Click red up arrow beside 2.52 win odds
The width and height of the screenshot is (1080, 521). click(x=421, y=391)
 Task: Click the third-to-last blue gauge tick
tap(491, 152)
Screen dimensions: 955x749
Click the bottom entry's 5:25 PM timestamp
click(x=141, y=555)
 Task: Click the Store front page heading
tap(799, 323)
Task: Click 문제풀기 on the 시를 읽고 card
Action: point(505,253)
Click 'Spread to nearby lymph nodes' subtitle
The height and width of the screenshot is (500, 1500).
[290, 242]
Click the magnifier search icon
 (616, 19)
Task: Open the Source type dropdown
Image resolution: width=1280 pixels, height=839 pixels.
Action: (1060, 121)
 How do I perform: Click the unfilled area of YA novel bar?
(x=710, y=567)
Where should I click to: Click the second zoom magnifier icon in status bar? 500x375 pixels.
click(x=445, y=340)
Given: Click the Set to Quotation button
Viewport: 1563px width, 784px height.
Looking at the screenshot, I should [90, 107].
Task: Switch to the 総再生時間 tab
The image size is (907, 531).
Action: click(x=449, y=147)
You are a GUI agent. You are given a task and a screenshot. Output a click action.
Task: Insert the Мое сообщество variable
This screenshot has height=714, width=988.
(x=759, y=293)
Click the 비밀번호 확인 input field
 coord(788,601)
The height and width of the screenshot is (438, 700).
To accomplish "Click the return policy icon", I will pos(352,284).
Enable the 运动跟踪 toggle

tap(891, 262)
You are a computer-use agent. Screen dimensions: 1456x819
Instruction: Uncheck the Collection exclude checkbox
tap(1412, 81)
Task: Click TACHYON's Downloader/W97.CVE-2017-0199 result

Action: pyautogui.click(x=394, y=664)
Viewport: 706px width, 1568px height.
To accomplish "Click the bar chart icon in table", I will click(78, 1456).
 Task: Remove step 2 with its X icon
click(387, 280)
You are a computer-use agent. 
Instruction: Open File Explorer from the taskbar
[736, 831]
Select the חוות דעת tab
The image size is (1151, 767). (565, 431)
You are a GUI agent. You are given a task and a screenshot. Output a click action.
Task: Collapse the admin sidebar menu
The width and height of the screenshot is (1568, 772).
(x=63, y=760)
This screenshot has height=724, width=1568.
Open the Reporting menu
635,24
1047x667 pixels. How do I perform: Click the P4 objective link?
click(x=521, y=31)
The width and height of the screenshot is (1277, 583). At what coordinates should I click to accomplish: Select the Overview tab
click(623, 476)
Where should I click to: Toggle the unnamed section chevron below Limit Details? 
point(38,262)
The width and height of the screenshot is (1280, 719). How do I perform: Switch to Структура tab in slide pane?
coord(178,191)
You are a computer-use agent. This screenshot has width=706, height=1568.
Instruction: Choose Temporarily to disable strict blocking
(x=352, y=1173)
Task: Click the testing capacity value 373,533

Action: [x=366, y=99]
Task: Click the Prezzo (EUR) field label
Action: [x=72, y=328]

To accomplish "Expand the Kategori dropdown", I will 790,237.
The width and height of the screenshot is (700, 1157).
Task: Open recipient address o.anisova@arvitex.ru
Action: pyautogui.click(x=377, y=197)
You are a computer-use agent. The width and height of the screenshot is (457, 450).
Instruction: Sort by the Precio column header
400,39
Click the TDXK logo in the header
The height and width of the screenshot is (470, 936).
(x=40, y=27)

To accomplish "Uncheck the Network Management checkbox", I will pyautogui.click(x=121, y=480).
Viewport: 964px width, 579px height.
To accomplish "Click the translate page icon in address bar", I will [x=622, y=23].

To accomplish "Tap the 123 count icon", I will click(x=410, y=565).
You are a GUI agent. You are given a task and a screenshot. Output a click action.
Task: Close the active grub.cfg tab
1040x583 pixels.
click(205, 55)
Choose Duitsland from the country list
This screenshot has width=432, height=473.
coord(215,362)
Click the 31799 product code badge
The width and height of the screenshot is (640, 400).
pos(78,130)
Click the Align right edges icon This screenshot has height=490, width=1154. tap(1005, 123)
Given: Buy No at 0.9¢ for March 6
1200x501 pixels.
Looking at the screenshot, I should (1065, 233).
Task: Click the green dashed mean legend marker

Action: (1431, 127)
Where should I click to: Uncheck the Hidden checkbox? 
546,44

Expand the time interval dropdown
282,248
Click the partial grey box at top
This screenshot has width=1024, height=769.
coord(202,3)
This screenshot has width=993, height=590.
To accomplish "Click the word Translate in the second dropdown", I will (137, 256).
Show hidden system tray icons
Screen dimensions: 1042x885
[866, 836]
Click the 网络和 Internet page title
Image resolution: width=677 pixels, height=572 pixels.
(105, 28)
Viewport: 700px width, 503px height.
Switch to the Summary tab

### Required work
Go through the records and pull out each line that includes the word "computer".

### Solution for this task
You are a computer-use agent. Screen dimensions: 1456x819
You are a computer-use agent. 
You are a computer-use agent. This screenshot has width=706, height=1568.
You are a computer-use agent. The width and height of the screenshot is (457, 450).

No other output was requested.